Sitting at my daughter’s swim lesson I watch a cloud as it
drifts across the open blue sky. Hovering low, it appears as if it is going to encounter
a nearby water tower. I want to climb the tower, or even the branches of the
nearby trees and extend my hands out into the velvety softness of the misty
haze. I imagine the cloud passing over farms and cities, looking down as it
soars on the trade winds, spying down on people like me. Wondering, perhaps,
why we stare back.
Long before the movie American Beauty showed us the image of
a plastic trash bag dancing on currents of wind in a small alley I have
wondered about the about the life behind ordinary objects.
Take, for example, the tomb of Tutankhamen. His tomb was
robbed in antiquity, but based on the evidence found in the tomb it is entirely
possible that these robberies took place within several months at most of the
initial burial. Antiquarians suspect that eventually the location of the tomb
was lost, forgotten, perhaps buried from the debris of subsequent tomb
constructions, or covered over by the sediment of floods.
As I sit here thinking about this I imagine those robbers
resealing the tomb. Behind those locked doors lays a vast treasure that is
theirs for the taking. I can see the hand of the last robber departing the
scene. He gently pats the walls in farewell, a treasure enough to sustain his
family for lifetimes, envisioning the time when he will soon return. History
suggests he never will.
I think about the lock on my garden shed, hanging there in
the heat of the day, in the rain and the night and the dew of the morning.
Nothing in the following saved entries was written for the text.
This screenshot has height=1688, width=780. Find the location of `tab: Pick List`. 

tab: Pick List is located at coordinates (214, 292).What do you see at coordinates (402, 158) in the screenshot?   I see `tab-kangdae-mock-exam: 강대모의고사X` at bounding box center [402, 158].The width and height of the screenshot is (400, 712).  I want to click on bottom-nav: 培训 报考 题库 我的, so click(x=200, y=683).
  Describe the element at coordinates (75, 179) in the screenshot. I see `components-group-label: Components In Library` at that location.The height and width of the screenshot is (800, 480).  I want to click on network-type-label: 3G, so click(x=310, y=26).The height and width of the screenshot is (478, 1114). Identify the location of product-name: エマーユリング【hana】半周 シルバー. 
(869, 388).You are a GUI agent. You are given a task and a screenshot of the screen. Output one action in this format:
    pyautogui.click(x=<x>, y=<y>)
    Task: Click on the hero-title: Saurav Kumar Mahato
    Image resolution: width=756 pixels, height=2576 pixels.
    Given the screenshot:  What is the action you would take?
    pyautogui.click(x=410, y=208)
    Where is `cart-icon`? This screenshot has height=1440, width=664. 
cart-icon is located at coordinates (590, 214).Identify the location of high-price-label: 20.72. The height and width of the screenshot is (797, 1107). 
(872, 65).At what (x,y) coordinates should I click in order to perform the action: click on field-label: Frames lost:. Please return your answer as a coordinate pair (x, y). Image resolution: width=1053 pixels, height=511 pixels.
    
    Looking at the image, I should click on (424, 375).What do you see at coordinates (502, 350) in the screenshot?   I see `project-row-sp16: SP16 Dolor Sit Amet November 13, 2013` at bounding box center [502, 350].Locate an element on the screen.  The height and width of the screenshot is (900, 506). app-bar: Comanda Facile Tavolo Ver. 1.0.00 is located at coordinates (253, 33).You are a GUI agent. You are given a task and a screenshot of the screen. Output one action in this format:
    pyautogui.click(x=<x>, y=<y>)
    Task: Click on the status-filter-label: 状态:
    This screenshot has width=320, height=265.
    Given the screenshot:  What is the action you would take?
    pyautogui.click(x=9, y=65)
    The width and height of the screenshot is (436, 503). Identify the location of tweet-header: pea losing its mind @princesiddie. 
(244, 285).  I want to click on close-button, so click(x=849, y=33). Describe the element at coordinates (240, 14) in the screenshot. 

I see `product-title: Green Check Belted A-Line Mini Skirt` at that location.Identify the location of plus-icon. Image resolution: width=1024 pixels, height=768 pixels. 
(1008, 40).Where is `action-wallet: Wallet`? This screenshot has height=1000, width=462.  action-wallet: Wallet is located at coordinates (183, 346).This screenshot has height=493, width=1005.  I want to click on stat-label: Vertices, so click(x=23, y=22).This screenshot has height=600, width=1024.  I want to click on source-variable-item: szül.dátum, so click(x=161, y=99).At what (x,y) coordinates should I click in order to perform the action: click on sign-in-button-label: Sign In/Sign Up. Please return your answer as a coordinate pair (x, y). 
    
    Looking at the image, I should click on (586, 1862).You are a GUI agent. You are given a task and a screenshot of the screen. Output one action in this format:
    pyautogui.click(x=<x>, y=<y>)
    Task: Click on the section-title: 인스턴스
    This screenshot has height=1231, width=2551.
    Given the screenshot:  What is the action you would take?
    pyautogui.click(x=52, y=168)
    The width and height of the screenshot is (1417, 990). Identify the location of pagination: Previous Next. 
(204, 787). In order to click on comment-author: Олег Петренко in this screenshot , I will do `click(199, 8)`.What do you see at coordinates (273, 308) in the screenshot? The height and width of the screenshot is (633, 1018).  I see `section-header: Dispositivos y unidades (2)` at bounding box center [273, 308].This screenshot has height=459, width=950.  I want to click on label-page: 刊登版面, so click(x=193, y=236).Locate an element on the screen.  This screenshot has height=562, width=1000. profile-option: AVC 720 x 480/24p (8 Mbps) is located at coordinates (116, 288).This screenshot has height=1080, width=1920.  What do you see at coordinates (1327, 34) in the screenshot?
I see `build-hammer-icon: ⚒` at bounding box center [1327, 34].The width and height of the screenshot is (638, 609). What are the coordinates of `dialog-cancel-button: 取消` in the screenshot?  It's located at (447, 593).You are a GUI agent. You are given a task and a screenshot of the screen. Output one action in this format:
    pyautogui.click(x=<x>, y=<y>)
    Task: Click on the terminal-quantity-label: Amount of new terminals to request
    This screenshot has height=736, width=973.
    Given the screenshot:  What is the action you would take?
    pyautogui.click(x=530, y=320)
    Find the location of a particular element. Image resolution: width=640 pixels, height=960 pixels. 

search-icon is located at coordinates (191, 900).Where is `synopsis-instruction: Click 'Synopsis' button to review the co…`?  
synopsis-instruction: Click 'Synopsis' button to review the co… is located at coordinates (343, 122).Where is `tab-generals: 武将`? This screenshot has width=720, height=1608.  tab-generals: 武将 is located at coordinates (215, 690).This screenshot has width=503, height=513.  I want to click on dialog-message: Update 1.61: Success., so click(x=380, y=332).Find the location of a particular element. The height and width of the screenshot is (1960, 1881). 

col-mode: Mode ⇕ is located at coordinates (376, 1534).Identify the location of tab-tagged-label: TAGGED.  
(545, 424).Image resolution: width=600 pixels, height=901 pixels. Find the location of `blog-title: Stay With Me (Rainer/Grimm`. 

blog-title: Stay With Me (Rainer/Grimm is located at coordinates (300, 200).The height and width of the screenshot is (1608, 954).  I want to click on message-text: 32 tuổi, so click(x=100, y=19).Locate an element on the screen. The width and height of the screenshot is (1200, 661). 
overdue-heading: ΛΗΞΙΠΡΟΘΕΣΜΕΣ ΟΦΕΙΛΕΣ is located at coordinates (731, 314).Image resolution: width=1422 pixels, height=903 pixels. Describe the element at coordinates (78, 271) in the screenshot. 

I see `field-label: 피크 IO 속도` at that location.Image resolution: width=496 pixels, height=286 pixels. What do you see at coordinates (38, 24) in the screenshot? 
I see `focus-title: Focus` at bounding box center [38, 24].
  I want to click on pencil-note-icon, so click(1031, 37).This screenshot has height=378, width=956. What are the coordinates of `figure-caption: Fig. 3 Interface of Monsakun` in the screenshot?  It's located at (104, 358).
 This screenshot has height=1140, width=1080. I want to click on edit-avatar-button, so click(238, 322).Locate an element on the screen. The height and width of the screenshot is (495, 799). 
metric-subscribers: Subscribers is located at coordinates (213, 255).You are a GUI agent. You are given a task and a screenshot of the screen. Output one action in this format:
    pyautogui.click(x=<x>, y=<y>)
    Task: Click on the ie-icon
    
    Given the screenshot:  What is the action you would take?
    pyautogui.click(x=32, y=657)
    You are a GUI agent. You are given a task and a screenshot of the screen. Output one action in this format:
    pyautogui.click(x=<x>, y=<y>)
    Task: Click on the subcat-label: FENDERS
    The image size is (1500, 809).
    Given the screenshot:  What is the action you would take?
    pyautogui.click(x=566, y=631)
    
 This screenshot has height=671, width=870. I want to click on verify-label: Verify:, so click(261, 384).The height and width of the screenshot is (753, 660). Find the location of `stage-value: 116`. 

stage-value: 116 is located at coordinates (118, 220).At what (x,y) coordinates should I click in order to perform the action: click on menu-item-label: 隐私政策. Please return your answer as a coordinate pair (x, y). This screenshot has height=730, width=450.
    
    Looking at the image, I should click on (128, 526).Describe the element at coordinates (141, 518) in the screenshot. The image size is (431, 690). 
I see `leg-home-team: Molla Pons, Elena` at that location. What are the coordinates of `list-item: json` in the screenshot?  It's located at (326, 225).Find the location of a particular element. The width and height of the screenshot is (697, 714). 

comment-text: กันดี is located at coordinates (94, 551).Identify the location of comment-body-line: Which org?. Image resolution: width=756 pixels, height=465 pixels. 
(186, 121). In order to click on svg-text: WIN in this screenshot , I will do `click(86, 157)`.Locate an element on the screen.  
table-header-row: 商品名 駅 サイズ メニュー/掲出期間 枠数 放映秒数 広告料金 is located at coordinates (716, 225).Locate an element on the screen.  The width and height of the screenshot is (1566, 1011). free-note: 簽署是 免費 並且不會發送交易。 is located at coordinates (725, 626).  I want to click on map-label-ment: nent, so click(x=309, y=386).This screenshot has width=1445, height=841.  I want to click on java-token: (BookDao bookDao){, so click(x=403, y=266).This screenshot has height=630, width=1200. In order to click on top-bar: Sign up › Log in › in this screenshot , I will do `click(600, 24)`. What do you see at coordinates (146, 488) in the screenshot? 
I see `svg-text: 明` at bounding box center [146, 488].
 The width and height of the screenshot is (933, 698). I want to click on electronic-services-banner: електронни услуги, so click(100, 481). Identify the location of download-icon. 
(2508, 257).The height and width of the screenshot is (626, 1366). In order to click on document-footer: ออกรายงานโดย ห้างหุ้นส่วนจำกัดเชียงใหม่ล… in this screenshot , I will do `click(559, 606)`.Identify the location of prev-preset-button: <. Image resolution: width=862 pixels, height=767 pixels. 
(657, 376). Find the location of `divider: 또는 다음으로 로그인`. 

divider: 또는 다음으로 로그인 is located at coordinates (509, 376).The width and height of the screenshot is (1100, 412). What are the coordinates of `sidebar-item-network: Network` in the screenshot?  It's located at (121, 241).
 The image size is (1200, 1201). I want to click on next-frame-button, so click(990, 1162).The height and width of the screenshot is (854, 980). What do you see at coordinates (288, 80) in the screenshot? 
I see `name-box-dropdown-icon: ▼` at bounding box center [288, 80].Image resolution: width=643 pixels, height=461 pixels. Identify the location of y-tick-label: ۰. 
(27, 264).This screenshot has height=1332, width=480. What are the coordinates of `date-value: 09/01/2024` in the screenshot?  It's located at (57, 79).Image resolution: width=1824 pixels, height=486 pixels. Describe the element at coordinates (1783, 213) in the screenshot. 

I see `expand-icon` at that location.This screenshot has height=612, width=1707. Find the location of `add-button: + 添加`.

I
think about the things contained with, sitting there in the dark; a mower, a
few children’s toys, a bag of fertilizer. They sit there in the dark, slowly
aging. As I press the lock together I am sure that I will be back in a day or
week and that the things I left behind will be waiting there for me.
Authors sit in front of screens describing the world, even
as readers patiently make there way across lines of text. I wonder, does the
screen look back? Long before I had ever heard of Alice and her looking glass I
imagined that the face in the mirror, the one that looked so much like mine,
might actually be alive, and that as he turns his back on mine and walks
through the bathroom door, he enters into a world surprisingly familiar.
“Jesus said, "If your leaders say to you, 'Look, the
kingdom is in the sky,' then the birds of the sky will precede you. If they say
to you, 'It is in the sea,' then the fish will precede you. Rather, the kingdom
is within you and it is outside you.”
Walking down the bike path I am suddenly struck by a
thought, what if I am not looking at the world at all? What if all that I am seeing is nothing more than
the world’s gaze reflected off of me and in reality it is the world that see me
long before I see it? Thinking this way I feel entirely surrounded by things:
the air, the trees, the grass and stones, all of them patiently watching me as
I walk by. Their gaze like a warm blanket envelops me holding me in place. There is a comfort here, and quiet to as all the world is stillness.